WHAT IS BEING ASKED: Among the records below, which lines contain the string "televisión"? Report them.

(Data entries)
—————

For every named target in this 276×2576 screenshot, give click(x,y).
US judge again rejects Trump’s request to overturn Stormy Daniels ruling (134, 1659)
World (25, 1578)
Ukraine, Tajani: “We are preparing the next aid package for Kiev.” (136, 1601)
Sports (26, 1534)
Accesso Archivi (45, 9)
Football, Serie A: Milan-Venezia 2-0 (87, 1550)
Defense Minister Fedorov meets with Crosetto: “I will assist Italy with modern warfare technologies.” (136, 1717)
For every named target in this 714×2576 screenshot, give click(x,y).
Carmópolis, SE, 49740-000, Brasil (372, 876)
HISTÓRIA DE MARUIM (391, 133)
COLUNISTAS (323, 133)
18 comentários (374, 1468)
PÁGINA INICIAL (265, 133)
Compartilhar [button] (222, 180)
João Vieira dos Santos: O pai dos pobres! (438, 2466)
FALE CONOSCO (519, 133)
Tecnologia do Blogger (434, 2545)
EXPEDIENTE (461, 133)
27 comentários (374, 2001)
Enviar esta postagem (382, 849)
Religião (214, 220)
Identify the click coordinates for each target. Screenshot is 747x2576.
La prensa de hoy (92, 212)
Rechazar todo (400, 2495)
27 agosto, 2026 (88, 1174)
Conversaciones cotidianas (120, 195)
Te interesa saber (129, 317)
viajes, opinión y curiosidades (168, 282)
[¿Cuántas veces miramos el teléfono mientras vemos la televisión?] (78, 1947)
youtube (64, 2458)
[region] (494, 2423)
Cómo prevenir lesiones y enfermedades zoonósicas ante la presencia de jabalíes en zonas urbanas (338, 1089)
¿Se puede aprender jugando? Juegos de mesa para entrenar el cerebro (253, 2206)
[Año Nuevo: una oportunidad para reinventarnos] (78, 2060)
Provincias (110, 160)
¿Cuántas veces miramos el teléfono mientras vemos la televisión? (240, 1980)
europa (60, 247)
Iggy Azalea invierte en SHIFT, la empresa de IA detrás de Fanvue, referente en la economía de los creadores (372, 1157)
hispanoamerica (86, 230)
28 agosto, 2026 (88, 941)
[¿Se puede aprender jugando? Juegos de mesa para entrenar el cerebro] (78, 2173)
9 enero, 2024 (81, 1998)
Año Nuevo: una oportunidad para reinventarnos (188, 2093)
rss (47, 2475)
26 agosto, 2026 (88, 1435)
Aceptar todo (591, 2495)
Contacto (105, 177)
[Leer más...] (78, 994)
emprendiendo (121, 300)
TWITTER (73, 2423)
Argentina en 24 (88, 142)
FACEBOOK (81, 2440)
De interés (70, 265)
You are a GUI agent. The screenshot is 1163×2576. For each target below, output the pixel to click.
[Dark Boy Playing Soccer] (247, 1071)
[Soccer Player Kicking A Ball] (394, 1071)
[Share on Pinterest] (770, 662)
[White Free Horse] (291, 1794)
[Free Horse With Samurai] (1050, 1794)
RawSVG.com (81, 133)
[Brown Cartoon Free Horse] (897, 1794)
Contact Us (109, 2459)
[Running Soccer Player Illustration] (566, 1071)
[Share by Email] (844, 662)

—————

OUTPUT OF THE TASK:
[¿Cuántas veces miramos el teléfono mientras vemos la televisión?] (78, 1947)
¿Cuántas veces miramos el teléfono mientras vemos la televisión? (240, 1980)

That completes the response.